EXTRACT TO READ:
Sparkle on the Water, Dust in the Wind

I am making another effort for the Friday Fictioneers… which, thanks to the patient assistance of Rochelle Wisoff-Fields, the creator of FF, and Amy over at The Bumble Files, I think I finally understand. The photo prompt comes out on Wednesday, and then contributors “write a one hundred word story that has a beginning, middle and end. (No one will be ostracized for going a few words over the count.)”

When I saw this photo, I immediately thought of the events of 9/11, as the prompt came out on the anniversary. It is also the High Holidays, in the Jewish religion, and I thought of all the immigrants that came to America, greeted by Lady Liberty.  From those two thoughts, came this story… at 105 words. The story started at 138 words, and try as I did, I could not cut it down any more. Please feel free to leave feedback.


Never one to stand on circumstance, Sam held the smooth ceramic jar in his hand. The cool weight struck him— so many memories, and history, a lifetime of complexity and grace, contained within a single jar.

The sun on the water danced and shimmered— a million sparkles against a hazy sky. His sisters watched as Sam carefully removed the lid, stepped to the side of the boat, and tipped the jar.

“She survived the Holocaust, and arrived with only her dreams. Today we say goodbye where those dreams began. We love you Mom.”

Her ashes caught the breeze and then settled on the brilliant water.

About Dawn Quyle Landau

Mother, Writer, treasure hunter, aging red head, and sushi lover. This is my view on life, "Straight up, with a twist––" because life is too short to be subtle! Featured blogger for Huffington Post, and followed on Twitter by LeBron James– for reasons beyond my comprehension.
This entry was posted in 9/11, Blog, Blogging, Death of parent, Jewish, Judaism, Life, My world, Tales From the Motherland, Writing and tagged , , , , , . Bookmark the permalink.

36 Responses to Sparkle on the Water, Dust in the Wind

  1. unfetteredbs says:

    what a way to set the scene. I really enjoyed this. Fantastic


  2. Dear Dawn,

    I can see places where you could pare it down to 100 words, but this piece is so stunning it doesn’t really seem worth the effort. A beautiful remembrance of children who appreciated their mother. Lovely.




  3. Lovely. I don’t think you need to worry about slipping over the word count at all. Please come back next week!


    • Thank you so much Freya. I know it’s not a big deal, but oh how I love the challenge of that 100. I just couldn’t cut it any further. This is my second. Last week was exactly 100, and I hope to get there again next week. I appreciate the encouragement and feedback. 🙂


  4. Cathy Ulrich says:

    Simply fabulous, Dawn. A beautiful story in 105 words!

Stored data:

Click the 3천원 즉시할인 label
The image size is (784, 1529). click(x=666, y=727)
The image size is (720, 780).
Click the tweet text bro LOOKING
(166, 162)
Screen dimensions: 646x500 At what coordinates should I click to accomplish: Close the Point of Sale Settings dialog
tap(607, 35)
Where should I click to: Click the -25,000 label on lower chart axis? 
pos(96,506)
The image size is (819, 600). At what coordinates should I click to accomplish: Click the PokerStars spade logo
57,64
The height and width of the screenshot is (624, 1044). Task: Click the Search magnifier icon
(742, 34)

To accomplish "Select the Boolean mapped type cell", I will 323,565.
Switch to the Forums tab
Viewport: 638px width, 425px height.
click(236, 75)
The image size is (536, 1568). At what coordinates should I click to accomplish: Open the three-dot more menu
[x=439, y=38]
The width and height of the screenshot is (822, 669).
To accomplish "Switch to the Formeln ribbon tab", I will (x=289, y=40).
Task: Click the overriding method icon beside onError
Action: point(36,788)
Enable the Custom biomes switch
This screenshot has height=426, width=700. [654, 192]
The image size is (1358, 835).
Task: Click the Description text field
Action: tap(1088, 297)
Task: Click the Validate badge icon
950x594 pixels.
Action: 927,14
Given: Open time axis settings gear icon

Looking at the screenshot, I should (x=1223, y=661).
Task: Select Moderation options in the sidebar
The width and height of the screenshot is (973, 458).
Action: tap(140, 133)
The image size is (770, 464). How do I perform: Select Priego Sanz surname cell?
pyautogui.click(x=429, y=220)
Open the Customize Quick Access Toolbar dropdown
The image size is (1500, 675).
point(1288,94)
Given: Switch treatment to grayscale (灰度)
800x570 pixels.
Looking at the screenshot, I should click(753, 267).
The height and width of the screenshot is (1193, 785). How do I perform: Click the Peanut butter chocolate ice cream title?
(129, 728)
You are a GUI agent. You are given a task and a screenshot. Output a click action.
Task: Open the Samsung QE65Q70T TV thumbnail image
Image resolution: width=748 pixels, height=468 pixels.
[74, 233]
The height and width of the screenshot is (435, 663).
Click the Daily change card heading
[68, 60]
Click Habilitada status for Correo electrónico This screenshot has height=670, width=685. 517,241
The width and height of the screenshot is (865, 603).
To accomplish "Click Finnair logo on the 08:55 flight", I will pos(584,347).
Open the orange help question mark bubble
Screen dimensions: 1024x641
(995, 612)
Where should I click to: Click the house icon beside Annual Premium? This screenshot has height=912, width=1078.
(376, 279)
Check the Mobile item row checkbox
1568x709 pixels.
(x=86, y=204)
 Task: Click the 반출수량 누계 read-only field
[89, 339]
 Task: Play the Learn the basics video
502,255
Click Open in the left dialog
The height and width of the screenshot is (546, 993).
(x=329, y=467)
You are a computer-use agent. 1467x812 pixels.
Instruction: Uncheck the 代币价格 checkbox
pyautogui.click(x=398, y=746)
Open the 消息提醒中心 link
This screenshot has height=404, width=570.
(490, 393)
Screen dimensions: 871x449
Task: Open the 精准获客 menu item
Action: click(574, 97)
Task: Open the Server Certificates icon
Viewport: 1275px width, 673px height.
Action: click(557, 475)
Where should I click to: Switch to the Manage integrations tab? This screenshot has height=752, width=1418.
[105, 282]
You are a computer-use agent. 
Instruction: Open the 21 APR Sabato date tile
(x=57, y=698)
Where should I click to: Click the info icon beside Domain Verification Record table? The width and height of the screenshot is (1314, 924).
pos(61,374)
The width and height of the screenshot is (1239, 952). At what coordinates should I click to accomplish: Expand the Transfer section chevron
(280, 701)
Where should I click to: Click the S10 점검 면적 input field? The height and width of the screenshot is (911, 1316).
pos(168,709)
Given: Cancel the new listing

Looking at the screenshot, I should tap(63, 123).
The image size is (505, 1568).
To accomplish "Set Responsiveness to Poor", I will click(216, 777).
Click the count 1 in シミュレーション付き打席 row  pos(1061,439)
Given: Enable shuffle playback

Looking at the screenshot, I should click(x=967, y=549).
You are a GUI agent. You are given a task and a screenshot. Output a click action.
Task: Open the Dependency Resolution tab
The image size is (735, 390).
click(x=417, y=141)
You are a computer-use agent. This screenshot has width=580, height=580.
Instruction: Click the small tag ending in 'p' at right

LIST OF TASKS:
[1] Output the Friday Fictioneers blog post from "About Dawn Quyle" up to and including "beyond my comprehension.".
[2] Go on with the Friday Fictioneers blog post from the point at which it stops.

EXPECTED RESPONSES:
[1]
About Dawn Quyle Landau

Mother, Writer, treasure hunter, aging red head, and sushi lover. This is my view on life, "Straight up, with a twist––" because life is too short to be subtle! Featured blogger for Huffington Post, and followed on Twitter by LeBron James– for reasons beyond my comprehension.

[2]
  5. helenmidgley says:

    That was a great little piece, such much emotion neatly packed into a few meaningful words. Great job 🙂


  6. paulmclem says:

    Some nice phrasing in here. Good job.


  7. dmmacilroy says:

    Dear Dawn,

    I’m crying. That’s about the best comment I an bestow upon your stellar story. I scattered my father’s ashes at sea three years ago and the memories your story evoked have started of my night with a rush of emotion. Excellent work.




  8. denmother says:

    A beautiful story, very well done.


  9. Dawn,
    What a beautiful, phenomenal story. I wouldn’t change a thing. I especially enjoyed the way you talked about the water in this piece. Really nice!


  10. Janine says:

    I have chills! I loved this story. My heart aches for the families who were touched in some form by the Holocaust. It’s wonderful to remember that many endured.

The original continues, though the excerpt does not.